Femminicidio: problema di educazione, di cultura o…mentale?

di Speranza Lettera

 ROMA. Vanessa è stata strangolata, Claudia accoltellata, Lucia sfregiata con l’acido, Alessandra è morta dissanguata in seguito a percosse.

124 le donne uccise in Italia nel 2012 per mano di un uomo, secondo le stime della “Casa delle Donne” di Bologna. Ma il conto dei femminicidi dal 2005 allo scorso anno è di 901 in totale: oltre il 60% sono vittime dei propri partner o ex, uomini che le hanno amate o che dicono di amarle ancora, ma in maniera malata. Il movente? La gelosia, l’ultimo impulso di ira incontrollata che sfocia in violenza fisica e chiude il ciclo di un calvario infernale.

“Perchè la donna? Perchè è tradizionalmente il soggetto debole per eccellenza su cui l’uomo può liberamente coltivare il suo delirio di onnipotenza”, asserisce il magistrato Simonetta Matone, ospite dell’ultima puntata di “Porta a Porta”, che aggiunge: “Sono carnefici psicopatici, e l’essere ammoniti dalle forze dell’ordine scatena ancor di più la loro furia omicida. Oltre alle istituzioni, le donne sono i primi soggetti che sottovalutano i segnali di pericolo”.

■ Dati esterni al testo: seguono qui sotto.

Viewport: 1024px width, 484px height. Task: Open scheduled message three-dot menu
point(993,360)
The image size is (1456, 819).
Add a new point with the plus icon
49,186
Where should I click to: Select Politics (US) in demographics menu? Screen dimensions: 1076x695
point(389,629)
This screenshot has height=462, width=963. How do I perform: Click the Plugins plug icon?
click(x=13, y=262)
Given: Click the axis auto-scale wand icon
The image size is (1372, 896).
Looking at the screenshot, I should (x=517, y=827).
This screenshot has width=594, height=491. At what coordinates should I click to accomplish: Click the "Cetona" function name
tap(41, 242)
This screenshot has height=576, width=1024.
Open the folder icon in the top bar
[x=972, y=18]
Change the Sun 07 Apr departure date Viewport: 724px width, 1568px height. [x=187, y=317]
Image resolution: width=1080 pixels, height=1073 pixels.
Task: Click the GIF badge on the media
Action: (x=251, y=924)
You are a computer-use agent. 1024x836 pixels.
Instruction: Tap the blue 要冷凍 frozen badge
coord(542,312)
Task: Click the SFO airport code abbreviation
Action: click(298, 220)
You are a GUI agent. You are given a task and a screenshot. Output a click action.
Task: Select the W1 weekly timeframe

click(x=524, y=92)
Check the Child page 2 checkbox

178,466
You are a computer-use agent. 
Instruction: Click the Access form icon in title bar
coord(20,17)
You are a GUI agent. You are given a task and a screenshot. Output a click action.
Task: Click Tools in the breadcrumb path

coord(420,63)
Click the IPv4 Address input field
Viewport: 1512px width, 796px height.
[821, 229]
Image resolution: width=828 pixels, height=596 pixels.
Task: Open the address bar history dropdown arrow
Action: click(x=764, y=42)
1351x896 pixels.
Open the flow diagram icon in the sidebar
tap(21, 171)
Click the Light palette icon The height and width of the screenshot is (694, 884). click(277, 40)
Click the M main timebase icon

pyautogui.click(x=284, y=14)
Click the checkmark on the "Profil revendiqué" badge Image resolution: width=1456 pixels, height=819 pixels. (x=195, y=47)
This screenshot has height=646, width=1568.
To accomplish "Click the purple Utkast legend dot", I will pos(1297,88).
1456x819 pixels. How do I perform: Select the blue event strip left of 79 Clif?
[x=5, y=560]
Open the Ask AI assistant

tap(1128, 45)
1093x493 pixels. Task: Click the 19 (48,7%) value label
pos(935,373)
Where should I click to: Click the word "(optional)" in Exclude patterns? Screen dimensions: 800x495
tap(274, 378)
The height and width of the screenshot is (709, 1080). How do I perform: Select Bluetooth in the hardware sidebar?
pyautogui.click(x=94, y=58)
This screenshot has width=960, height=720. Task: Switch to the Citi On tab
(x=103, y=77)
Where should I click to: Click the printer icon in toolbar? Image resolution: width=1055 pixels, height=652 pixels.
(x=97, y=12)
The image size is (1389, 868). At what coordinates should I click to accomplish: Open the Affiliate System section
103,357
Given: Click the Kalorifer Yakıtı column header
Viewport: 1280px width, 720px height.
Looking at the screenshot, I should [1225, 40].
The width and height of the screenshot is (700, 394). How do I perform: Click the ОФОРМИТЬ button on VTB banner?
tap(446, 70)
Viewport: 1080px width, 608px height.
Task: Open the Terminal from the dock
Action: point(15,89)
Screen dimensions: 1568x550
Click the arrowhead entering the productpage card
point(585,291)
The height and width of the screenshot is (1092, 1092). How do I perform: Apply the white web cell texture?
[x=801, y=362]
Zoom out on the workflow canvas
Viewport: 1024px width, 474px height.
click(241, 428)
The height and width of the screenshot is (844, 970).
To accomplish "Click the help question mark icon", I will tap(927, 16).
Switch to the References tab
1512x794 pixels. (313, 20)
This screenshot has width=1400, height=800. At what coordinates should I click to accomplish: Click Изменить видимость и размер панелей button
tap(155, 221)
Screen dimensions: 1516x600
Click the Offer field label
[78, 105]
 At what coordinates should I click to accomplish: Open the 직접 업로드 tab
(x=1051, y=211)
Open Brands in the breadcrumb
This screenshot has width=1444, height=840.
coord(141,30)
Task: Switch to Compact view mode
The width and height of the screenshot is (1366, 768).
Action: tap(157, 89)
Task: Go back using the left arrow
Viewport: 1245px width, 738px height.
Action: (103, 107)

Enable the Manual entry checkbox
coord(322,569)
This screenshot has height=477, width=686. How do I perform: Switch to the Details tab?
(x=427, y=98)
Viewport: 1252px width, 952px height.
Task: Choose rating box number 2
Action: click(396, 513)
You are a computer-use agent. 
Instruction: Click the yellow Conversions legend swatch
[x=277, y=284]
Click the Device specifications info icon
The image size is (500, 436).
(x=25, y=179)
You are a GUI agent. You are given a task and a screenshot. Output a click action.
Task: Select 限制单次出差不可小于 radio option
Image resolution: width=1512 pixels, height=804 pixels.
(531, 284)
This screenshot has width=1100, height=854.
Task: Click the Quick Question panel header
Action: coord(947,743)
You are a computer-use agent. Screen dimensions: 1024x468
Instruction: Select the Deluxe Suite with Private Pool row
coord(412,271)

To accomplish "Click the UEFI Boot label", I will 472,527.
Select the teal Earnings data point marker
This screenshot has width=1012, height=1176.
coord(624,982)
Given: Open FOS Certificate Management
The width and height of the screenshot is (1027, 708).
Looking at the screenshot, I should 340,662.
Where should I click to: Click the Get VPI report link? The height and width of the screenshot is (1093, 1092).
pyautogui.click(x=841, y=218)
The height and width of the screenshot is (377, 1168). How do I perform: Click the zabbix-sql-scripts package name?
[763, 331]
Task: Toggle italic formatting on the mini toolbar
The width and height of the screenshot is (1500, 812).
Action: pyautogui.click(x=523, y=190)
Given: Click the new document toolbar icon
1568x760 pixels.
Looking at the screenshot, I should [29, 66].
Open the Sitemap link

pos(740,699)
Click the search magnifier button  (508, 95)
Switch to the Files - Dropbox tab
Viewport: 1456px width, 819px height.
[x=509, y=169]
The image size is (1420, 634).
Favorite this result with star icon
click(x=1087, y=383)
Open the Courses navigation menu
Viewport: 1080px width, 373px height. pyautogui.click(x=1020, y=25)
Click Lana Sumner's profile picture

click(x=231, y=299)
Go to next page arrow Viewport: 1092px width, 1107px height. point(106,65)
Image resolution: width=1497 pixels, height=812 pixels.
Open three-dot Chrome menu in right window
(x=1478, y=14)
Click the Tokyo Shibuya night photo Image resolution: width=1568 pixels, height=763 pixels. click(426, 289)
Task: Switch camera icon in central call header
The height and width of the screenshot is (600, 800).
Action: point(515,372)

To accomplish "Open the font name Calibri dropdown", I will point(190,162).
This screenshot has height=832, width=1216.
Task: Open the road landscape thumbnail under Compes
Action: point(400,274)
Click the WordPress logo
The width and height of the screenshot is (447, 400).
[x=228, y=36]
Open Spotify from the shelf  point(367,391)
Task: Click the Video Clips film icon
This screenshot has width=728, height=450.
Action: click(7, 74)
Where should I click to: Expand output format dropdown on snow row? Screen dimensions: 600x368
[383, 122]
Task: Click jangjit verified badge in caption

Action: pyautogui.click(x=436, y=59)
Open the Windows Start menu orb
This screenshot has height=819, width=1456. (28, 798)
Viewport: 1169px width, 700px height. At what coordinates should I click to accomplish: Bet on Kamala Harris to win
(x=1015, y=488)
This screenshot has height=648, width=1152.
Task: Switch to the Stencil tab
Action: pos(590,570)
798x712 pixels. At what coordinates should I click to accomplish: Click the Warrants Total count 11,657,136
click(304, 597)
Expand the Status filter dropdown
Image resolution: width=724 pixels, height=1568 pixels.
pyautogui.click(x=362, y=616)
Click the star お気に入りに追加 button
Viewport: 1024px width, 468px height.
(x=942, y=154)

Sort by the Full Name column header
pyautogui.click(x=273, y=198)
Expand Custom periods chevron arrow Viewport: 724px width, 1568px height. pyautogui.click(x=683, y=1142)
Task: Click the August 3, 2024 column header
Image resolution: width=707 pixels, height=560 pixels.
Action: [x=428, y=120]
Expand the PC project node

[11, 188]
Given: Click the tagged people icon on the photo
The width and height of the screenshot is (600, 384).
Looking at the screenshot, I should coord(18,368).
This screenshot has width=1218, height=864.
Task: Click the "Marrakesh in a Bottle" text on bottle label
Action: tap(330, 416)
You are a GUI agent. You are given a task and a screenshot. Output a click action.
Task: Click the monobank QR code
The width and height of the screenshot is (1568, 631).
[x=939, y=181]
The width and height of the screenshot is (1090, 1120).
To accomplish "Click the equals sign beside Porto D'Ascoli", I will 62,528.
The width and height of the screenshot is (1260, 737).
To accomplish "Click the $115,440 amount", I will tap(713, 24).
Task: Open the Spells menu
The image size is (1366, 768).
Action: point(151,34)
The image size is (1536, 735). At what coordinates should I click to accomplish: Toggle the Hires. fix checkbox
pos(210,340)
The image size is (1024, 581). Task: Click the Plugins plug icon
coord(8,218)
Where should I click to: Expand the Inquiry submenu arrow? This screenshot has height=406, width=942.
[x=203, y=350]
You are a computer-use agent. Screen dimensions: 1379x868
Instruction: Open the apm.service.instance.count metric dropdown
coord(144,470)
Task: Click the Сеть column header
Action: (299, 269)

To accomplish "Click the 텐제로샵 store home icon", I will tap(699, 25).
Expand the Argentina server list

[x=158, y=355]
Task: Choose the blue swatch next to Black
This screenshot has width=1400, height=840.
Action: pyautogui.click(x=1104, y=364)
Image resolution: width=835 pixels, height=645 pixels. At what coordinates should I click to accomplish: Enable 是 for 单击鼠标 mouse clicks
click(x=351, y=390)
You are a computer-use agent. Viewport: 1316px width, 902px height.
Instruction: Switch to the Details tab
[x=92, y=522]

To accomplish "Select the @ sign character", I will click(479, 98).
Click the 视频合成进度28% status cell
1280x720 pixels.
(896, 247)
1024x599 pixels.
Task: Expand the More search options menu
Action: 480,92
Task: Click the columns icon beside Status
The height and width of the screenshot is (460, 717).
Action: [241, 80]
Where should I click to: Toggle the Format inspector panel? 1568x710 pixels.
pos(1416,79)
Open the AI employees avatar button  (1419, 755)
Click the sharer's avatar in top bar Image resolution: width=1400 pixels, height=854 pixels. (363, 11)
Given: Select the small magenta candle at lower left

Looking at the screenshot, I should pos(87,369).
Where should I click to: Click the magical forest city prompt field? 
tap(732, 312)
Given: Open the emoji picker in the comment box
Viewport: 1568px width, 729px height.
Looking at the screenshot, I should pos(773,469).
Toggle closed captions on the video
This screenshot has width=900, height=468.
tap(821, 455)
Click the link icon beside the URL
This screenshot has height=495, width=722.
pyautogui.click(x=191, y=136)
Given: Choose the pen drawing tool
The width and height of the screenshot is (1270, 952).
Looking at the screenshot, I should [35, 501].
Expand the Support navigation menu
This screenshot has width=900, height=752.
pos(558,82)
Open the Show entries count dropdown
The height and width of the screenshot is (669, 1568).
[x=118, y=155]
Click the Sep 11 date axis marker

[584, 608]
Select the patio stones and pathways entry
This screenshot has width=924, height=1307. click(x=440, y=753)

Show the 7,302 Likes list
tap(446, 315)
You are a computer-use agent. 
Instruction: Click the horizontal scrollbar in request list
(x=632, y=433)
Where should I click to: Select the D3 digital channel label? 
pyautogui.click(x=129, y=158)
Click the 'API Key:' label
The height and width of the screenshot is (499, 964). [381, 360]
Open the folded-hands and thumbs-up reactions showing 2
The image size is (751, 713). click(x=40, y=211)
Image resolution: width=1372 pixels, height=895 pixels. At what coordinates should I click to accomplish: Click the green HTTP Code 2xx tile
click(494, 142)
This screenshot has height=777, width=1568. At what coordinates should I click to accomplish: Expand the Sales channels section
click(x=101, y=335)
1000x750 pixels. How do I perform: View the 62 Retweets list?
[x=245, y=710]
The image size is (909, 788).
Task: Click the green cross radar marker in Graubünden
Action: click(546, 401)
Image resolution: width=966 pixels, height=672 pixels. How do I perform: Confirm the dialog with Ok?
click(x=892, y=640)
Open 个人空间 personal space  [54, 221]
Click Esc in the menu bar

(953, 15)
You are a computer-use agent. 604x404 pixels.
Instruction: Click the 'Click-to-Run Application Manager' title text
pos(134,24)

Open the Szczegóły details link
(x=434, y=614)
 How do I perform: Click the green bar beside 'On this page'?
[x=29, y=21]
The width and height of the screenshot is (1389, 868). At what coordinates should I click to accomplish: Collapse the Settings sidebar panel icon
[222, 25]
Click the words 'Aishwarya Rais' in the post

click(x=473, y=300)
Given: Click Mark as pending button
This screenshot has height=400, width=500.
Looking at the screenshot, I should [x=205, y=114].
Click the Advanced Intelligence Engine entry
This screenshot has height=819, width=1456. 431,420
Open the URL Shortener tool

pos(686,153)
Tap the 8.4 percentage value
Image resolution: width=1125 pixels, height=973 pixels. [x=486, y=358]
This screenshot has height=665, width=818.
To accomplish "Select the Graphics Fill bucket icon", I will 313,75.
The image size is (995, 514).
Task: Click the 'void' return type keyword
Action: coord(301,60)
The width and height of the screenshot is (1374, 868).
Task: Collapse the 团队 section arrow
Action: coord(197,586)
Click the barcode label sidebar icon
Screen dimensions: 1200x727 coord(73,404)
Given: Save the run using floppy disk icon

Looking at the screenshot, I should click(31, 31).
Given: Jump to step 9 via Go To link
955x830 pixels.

Bisognerebbe acquisire la forza di reagire, interrompere una relazione al primo minimo atto di violenza, anche verbale, educare i giovani all’individuazione di questi segnali, come sostiene, in maniera consequenziale, lo psichiatra Paolo Crepet, che analizza: “Sono uomini frustrati, uomini che hanno perso una loro ‘proprietà’ e non sanno come recuperarla, uomini che non conoscono la comunicazione dei sentimenti ed usano la brutalità”.

E’ allora un problema di cultura? Oggi le donne sono più libere e la virilità maschile non lo accetta: godono di autonomia, del diritto di voto e delle pari opportunità.

“Le donne non vengono uccise perchè sono vittime ma perchè sono protagoniste di un fenomeno dalla sinistra modernità, che è parte integrante del terzo millennio. E’ un modo per ristabilire il gioco delle parti, per rimettere la donna in riga”, afferma la giornalista Marida Lombardo Pijola.

Purtroppo, allo stato, in Italia non esiste ancora una legge che tuteli le donne adeguatamente e il numero dei femminicidi non accenna ad arrestarsi. Non siamo più in età paleolitica, le donne non sono più una “funzione primordiale” utile alla riproduzione, ma sono “esseri funzionanti”.

Intanto, molte donne si affidano al silenzio perché credono che amare significa perdonare. Amare è dare la vita, condividere la vita, non spezzare la vita.